All FSI Projects

Age Differences in Emotional and Cognitive Decision-Making

Researchers

Ian Gotlib
Project Mentor
Professor of Psychology
Stanford
Elaine Robertson
Investigator
Graduate Student in Psychology
Stanford

Older adults tend to focus more on positive than on negative experiences and events. Given this tendency, it is important to elucidate the mechanisms underlying the basic processes of selective attention to, and selective avoidance of, emotionally-relevant information while making health-related decisions. This study examined the behavioral and neural responses of older adults during decision-making, and during the resolution of affective and cognitive conflicts. Behavioral and neuroimaging results provided initial evidence that older adults are unimpaired in selectively attending to emotional information. These results have helped to elucidate basic decision-making processes in elderly adults, and delineated ways in which these processes are similar to and different from those used by younger adults.

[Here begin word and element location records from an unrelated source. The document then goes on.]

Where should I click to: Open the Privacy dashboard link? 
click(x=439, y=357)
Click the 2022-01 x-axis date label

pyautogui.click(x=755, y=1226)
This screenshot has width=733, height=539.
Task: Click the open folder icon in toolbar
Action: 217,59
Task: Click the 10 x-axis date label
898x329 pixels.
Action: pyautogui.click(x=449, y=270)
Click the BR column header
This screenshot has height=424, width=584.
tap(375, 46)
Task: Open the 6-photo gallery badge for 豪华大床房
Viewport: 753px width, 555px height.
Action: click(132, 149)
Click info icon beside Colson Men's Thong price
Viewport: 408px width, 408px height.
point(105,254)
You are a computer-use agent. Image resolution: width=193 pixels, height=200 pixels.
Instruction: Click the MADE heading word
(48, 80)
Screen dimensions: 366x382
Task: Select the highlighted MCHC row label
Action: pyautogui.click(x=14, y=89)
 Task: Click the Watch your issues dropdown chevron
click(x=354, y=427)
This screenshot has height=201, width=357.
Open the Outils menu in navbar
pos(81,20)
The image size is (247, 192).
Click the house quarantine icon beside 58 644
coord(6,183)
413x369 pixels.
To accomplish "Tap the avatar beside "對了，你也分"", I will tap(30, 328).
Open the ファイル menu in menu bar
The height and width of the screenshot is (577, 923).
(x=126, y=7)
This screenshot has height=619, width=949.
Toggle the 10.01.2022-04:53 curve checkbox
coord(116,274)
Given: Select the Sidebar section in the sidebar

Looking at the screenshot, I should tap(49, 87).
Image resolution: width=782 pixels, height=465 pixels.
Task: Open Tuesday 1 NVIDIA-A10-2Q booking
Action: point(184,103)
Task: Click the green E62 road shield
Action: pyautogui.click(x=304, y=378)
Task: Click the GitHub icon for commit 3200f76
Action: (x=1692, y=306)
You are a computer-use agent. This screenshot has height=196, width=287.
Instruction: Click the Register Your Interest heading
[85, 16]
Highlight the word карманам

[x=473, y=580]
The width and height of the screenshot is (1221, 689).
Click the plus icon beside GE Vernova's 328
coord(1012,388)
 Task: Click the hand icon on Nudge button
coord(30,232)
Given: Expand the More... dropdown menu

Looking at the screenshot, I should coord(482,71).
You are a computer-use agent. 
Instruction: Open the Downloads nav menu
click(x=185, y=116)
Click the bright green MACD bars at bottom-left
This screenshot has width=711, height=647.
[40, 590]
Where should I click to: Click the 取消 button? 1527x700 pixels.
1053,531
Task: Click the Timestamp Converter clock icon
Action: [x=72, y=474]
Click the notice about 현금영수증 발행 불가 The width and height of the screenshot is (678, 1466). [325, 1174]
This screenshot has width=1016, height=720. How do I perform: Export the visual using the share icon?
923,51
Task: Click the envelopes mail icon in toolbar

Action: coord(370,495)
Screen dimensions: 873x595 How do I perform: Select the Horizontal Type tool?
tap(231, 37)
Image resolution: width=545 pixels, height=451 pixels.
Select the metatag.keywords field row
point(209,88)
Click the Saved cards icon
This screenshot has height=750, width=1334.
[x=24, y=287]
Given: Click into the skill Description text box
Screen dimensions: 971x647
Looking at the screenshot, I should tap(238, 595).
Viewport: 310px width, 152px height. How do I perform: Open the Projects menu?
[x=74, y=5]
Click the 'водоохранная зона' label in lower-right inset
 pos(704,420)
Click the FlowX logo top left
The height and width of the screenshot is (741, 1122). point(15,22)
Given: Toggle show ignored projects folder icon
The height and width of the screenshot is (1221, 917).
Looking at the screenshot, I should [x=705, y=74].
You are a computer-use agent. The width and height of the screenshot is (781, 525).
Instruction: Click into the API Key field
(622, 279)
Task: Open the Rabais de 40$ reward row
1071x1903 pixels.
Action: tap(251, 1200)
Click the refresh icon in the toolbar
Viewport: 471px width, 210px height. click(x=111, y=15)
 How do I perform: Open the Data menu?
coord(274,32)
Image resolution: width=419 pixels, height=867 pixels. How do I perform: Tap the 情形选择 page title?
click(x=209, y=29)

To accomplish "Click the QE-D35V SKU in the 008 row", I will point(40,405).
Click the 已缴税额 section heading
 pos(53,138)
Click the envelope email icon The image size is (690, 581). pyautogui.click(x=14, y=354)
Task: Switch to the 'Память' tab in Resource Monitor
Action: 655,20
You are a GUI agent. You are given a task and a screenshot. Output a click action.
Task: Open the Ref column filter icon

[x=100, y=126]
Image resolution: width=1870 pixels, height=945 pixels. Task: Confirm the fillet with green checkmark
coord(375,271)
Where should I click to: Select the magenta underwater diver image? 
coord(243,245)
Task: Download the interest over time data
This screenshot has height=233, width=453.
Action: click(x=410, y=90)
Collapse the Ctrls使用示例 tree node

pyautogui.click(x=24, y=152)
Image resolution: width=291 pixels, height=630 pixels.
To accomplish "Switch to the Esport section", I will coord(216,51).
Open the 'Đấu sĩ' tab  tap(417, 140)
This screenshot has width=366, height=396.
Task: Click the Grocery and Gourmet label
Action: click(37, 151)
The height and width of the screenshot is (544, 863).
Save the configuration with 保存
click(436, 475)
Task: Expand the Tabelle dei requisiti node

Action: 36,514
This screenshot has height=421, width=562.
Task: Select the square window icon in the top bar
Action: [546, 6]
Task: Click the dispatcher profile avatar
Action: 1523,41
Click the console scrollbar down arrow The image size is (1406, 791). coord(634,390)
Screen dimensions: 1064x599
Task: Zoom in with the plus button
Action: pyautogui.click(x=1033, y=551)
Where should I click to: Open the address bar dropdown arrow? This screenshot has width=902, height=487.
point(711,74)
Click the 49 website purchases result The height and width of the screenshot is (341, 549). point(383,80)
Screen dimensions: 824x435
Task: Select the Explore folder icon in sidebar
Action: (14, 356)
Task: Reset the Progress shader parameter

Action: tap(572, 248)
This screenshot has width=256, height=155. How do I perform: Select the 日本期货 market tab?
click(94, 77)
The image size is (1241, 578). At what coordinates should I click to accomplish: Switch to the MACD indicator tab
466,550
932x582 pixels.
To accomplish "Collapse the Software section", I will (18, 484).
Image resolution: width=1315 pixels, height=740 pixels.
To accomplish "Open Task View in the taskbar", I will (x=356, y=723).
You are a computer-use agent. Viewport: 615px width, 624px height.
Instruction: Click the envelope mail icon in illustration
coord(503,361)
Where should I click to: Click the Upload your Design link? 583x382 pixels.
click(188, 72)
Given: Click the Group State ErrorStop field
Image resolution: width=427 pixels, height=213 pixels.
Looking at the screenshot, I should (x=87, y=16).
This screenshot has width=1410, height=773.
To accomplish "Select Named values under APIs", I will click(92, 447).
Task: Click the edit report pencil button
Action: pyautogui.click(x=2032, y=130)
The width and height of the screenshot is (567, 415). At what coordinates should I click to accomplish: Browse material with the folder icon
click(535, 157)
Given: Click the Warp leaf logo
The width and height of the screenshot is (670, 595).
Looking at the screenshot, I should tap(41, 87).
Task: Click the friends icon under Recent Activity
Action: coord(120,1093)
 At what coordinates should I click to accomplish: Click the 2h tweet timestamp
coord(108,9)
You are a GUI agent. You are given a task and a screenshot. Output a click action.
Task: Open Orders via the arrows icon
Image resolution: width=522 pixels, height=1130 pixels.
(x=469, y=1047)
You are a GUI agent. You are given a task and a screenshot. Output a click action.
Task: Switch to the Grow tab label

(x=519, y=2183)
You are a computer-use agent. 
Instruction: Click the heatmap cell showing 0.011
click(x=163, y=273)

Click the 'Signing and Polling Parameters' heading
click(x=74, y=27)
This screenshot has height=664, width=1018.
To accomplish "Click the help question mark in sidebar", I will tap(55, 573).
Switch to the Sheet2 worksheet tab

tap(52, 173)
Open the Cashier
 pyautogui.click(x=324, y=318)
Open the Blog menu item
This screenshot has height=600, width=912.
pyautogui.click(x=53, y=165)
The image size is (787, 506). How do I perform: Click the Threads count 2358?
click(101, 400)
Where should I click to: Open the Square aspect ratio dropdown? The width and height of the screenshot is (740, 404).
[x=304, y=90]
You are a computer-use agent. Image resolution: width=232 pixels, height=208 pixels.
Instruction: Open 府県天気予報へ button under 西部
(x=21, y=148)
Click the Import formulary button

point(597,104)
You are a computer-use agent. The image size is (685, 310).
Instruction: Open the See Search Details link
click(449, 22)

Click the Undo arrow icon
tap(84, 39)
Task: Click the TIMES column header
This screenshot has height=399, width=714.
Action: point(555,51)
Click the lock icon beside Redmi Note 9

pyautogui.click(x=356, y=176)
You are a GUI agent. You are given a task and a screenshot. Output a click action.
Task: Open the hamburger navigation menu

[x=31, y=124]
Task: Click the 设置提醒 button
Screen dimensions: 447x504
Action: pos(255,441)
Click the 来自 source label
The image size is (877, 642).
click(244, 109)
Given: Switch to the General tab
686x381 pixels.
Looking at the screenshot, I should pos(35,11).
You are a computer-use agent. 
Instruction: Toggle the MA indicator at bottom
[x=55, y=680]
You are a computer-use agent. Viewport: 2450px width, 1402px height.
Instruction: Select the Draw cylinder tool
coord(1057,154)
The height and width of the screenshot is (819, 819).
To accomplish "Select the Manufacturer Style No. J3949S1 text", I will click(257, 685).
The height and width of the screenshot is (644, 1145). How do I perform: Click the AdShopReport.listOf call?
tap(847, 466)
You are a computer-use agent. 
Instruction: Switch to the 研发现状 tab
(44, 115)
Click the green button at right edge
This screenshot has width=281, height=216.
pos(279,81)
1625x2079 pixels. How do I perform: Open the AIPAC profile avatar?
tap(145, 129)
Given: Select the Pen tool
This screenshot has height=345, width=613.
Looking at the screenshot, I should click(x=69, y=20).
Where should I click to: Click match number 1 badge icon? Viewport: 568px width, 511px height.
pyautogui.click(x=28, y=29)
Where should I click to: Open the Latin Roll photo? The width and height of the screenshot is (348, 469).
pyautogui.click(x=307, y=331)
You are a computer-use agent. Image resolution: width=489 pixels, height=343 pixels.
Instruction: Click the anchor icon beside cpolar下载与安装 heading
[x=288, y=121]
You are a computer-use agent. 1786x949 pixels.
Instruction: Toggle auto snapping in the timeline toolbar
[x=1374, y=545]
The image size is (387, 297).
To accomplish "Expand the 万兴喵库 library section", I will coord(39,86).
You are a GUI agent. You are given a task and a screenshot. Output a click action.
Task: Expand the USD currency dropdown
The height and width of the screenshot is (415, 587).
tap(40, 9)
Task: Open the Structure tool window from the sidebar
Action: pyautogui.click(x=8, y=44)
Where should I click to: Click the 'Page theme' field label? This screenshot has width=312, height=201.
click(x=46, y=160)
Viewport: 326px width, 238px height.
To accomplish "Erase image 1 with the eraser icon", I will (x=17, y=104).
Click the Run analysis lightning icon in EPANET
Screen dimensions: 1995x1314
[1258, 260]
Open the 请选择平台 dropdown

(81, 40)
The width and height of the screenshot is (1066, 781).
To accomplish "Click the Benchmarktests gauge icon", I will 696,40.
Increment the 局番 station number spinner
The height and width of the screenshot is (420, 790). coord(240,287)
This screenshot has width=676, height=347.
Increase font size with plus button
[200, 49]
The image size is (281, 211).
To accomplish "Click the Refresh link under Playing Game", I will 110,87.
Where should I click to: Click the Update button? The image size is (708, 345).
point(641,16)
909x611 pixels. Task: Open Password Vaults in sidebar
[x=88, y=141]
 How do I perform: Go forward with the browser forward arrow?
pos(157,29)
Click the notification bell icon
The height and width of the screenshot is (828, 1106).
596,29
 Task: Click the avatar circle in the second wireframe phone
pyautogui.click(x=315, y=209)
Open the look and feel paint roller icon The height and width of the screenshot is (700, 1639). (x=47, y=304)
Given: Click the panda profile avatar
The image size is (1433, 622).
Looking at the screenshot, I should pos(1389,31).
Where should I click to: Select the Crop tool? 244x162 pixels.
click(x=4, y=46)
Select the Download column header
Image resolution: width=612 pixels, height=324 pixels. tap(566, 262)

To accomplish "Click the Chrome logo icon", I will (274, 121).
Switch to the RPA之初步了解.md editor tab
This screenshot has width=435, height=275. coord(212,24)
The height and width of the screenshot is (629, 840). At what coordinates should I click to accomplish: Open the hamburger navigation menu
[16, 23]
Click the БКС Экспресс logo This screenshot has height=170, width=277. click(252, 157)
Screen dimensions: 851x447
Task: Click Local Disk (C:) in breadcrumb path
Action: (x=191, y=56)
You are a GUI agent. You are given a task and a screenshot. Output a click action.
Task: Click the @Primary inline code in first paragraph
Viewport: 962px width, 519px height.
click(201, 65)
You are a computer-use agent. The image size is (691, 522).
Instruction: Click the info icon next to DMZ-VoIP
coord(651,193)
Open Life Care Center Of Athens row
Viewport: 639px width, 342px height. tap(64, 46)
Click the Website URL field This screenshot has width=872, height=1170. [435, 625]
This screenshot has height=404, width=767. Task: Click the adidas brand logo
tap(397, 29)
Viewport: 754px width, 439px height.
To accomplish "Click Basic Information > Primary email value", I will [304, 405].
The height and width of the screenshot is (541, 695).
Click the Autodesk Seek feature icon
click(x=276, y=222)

The study also adds to a growing literature examining the efficiency and effectiveness of the processing of emotional information in older adults, at both a psychological and a biological level of analysis. These findings have implications for understanding both how decisions about health-care options are made by elderly individuals, and the framework within which health-care information might be presented most effectively to younger and older individuals.

This study is a seed project for the Center on Advancing Decision Making for Aging.